Question

When 1 g of water at \[{0^o}\;C\] and \[1\; \times \;{10^5}\;N/{m^2}\;\] pressure is converted into ice of volume \[1.091\;c{m^3}\] , the external work done will be:
A) 0.0091 joule
B) 0.0182 joule
C) −0.0091 joule
D) −0.0182joule

Answer 1

Hint:
No change in temperature hence it is an isothermal process. An isothermal process is a process where the temperature of the system remains constant. That means that no heat is exchanged with the surroundings. The total amount of energy in a system is constant. Energy can be transferred between systems, but the total amount of energy remains the same.

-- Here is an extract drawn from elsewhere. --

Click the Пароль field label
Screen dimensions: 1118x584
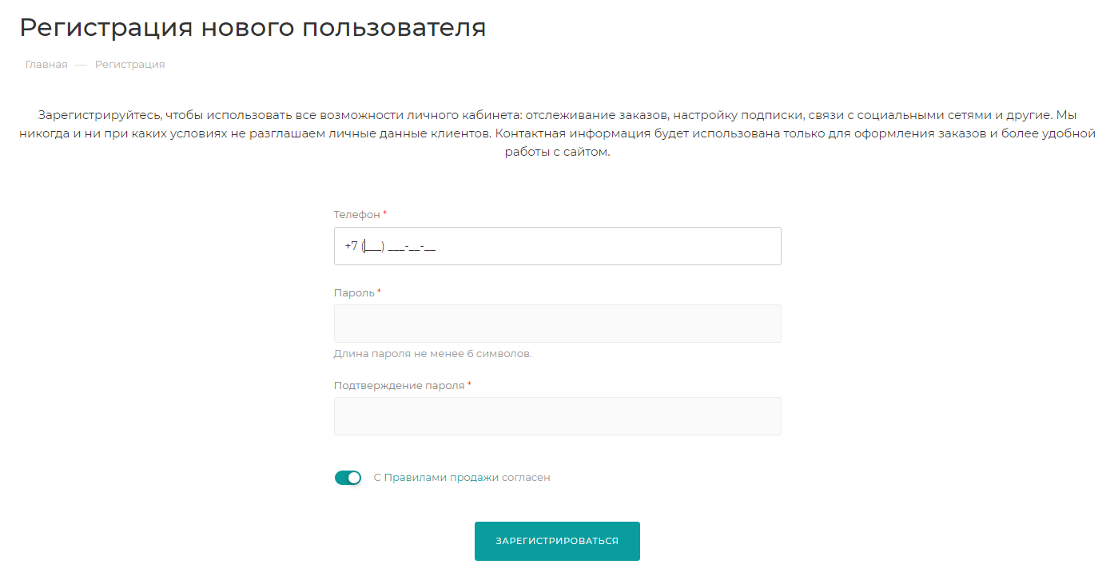pos(354,293)
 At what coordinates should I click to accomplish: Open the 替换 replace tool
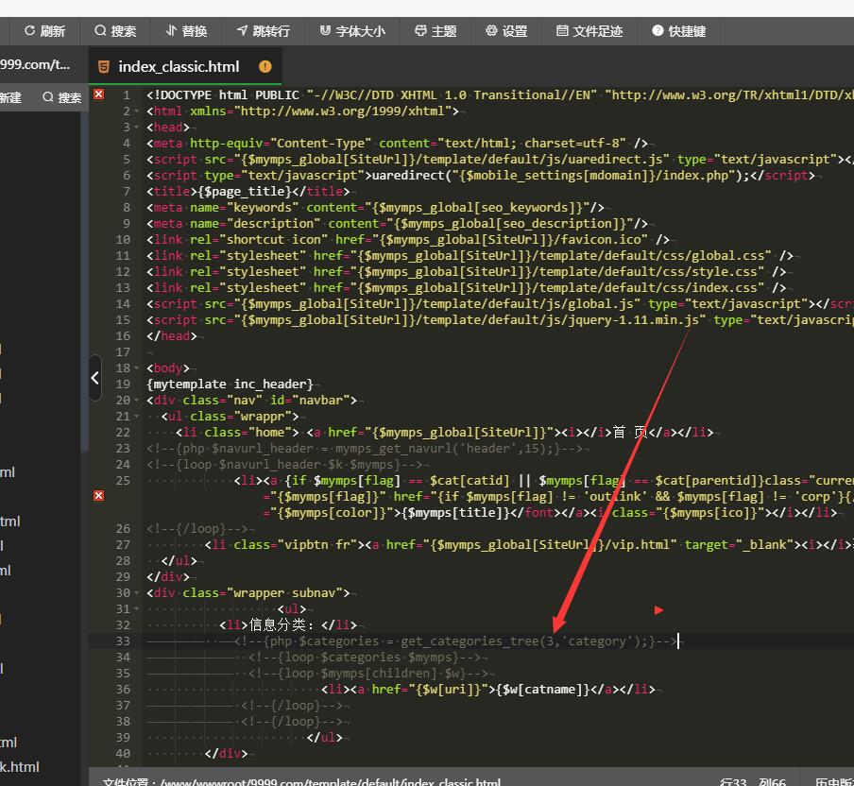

Complete step by step solution:

By looking at the question carefully we see that water is at \[{0^o}\;C\] and also the ice is at \[{0^o}\;C\] temperature. Hence, no change in temperature. So, the process is isothermal because only change in states happens. Let’s discuss work done in an isothermal process.
An isothermal process is a process where the temperature of the system remains constant. That means that no heat is exchanged with the surroundings.
Now let’s solve the question.
According to the first law of thermodynamics, the change in internal energy is the function only of temperature.
Hence, \[\vartriangle U = f\left( T \right)\] where T is the temperature, \[\vartriangle U\] is change in internal energy.
If temperature is constant then \[\vartriangle U = 0\].
Now, \[\vartriangle Q = \vartriangle U + W\] here \[\vartriangle Q\]is the net heat transfer and W is network done.
\[ \Rightarrow \vartriangle Q = W\]
For an isothermal process, \[W = \smallint PdV\] here P is pressure and V is volume.
We know that the density of water \[1gm/c{m^3}\]. Hence the volume of 1 gm water \[1c{m^3}\]. Hence,
\[W = p\vartriangle V\]$ = 1 \times {10^5} \times (1.091 - 1) \times {10^{ - 6}}{\text{ Joule}}$
$ = 0.091 \times {10^{ - 1}} = 0.0091{\text{joule}}$
Hence the correct option is A.



Therefore, option (A) is the correct option.



Note:
When a gas is compressed isothermally then heat is rejected from the system. The first law of thermodynamics, the change in internal energy is the function only of temperature. The mathematical expression of laws of thermodynamics is , \[\vartriangle Q = \vartriangle U + W\] here \[\vartriangle Q\]is the net heat transfer and W is net work done , \[\vartriangle U\]= change in internal energy. Work done on an isothermal process is \[W = \smallint PdV\].